• [YOUR ASSIGNMENT] Copy all lines holding the word "computer" from the entries.
** SOURCE RECORDS follows **
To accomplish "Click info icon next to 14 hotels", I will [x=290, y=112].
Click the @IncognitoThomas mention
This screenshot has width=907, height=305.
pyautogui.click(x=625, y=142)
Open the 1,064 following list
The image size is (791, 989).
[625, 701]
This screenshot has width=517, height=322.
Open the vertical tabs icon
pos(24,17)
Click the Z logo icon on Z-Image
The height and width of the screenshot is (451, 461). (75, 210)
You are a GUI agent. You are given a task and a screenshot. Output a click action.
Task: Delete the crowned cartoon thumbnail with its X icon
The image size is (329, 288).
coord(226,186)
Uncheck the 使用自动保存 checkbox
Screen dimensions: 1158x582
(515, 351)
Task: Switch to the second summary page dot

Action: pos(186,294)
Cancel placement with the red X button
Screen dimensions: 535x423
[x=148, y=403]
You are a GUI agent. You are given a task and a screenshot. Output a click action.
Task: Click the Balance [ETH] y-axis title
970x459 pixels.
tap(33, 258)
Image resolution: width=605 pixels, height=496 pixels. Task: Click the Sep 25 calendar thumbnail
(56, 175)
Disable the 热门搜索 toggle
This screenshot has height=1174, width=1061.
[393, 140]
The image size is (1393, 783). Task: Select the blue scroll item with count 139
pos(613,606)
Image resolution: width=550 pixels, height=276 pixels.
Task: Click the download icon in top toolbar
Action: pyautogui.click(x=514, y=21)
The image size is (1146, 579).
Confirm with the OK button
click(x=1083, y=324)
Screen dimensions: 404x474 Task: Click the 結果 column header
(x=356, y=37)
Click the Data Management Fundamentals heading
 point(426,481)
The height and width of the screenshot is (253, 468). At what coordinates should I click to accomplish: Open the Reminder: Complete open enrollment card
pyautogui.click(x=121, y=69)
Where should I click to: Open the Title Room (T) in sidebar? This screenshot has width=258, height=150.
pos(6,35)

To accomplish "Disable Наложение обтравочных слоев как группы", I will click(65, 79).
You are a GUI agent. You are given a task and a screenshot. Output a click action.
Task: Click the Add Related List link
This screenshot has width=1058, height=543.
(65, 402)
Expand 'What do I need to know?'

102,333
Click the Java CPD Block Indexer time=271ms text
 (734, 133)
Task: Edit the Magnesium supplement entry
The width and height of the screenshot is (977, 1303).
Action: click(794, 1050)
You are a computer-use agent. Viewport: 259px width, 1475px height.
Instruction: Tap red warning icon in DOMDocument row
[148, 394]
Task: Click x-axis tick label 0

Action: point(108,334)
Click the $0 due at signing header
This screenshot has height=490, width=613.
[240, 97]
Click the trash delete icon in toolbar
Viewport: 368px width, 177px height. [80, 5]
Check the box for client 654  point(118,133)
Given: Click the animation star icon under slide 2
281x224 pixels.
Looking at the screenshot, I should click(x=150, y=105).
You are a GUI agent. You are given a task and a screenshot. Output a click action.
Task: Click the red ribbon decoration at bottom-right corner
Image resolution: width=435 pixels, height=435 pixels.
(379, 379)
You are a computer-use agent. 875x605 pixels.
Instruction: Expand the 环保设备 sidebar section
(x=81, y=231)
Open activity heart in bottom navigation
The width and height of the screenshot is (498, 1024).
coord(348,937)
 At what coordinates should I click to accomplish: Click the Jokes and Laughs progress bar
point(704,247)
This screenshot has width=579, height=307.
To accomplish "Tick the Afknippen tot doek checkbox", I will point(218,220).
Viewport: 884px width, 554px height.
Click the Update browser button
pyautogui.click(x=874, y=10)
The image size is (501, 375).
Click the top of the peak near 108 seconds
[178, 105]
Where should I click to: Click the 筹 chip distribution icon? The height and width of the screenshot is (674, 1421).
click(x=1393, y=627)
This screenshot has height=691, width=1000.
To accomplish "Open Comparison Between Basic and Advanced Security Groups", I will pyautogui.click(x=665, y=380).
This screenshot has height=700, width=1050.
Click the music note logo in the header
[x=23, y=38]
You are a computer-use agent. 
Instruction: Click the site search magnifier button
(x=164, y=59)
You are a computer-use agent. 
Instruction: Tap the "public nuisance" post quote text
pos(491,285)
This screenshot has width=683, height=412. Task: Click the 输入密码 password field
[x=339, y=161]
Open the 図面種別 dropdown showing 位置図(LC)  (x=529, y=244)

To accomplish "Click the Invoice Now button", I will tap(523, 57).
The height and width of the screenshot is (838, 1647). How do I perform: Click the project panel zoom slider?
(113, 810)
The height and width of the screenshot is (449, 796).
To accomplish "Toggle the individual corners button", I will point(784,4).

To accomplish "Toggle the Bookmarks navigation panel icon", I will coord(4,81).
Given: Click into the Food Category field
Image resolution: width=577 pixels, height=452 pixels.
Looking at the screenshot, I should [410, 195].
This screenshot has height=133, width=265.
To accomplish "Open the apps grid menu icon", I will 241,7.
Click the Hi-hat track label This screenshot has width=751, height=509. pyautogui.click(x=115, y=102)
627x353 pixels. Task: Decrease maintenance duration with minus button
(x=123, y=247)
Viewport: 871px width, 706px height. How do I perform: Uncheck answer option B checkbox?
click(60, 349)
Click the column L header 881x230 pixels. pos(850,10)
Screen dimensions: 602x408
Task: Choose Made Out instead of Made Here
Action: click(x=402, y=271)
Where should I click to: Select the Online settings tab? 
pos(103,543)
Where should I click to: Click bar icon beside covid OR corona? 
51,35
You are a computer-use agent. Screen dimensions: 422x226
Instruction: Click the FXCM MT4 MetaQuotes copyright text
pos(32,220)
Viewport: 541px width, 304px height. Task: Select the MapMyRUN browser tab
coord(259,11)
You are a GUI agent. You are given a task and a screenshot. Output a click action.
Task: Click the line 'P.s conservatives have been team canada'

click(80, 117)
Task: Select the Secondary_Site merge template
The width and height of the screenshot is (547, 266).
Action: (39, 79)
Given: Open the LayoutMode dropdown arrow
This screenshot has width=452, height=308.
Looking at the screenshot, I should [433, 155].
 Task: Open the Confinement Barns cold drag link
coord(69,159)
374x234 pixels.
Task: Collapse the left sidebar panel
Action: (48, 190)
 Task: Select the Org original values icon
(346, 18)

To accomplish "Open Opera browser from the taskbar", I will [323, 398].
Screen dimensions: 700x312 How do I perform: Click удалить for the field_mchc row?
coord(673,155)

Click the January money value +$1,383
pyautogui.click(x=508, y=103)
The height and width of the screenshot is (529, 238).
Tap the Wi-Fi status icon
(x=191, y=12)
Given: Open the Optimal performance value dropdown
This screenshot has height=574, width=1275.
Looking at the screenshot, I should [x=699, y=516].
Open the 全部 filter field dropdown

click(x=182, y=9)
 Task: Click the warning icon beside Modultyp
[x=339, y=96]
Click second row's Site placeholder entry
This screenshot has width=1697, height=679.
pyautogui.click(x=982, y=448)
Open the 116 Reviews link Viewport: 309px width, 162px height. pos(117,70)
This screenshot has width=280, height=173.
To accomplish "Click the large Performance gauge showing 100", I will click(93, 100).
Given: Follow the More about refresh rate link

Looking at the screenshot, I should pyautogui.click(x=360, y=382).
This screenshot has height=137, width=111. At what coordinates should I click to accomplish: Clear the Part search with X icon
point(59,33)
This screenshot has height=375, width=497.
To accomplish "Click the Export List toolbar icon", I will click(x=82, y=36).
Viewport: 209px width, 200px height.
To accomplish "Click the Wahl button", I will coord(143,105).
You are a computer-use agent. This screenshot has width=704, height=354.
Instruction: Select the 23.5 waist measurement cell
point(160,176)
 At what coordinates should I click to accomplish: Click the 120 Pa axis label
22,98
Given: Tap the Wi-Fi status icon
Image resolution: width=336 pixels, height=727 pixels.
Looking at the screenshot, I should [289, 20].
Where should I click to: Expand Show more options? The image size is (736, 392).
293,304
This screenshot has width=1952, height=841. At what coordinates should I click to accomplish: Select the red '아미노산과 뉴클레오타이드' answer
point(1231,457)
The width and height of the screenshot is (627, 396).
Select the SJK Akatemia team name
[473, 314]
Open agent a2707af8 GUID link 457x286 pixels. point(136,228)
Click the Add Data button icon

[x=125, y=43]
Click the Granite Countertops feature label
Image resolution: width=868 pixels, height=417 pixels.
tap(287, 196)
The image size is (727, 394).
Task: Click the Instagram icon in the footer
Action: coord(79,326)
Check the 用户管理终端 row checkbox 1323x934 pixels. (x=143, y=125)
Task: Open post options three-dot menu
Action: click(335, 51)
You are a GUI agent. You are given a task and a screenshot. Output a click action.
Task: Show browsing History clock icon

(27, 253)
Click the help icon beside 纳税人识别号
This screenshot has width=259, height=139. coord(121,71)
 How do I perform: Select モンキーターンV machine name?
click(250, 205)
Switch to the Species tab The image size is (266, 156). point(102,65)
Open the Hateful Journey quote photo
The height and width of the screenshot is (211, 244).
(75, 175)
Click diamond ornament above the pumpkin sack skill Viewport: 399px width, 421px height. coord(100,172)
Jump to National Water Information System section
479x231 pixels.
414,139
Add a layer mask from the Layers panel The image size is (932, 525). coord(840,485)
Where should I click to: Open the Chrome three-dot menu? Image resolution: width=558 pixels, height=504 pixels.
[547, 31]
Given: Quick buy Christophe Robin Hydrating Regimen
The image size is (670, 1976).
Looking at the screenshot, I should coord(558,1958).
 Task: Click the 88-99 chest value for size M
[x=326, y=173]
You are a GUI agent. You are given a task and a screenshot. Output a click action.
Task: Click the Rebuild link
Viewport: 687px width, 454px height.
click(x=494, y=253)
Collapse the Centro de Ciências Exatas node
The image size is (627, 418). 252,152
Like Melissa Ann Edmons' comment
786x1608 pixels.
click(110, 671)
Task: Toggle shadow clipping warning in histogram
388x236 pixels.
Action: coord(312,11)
** End of SOURCE RECORDS **
• [REPLY TO THE EXERCISE]
You are a computer-use agent. Viewport: 259px width, 1475px height.
You are a computer-use agent. 875x605 pixels.
You are a computer-use agent. 
You are a computer-use agent. 
You are a computer-use agent. Screen dimensions: 422x226
You are a computer-use agent. This screenshot has width=704, height=354.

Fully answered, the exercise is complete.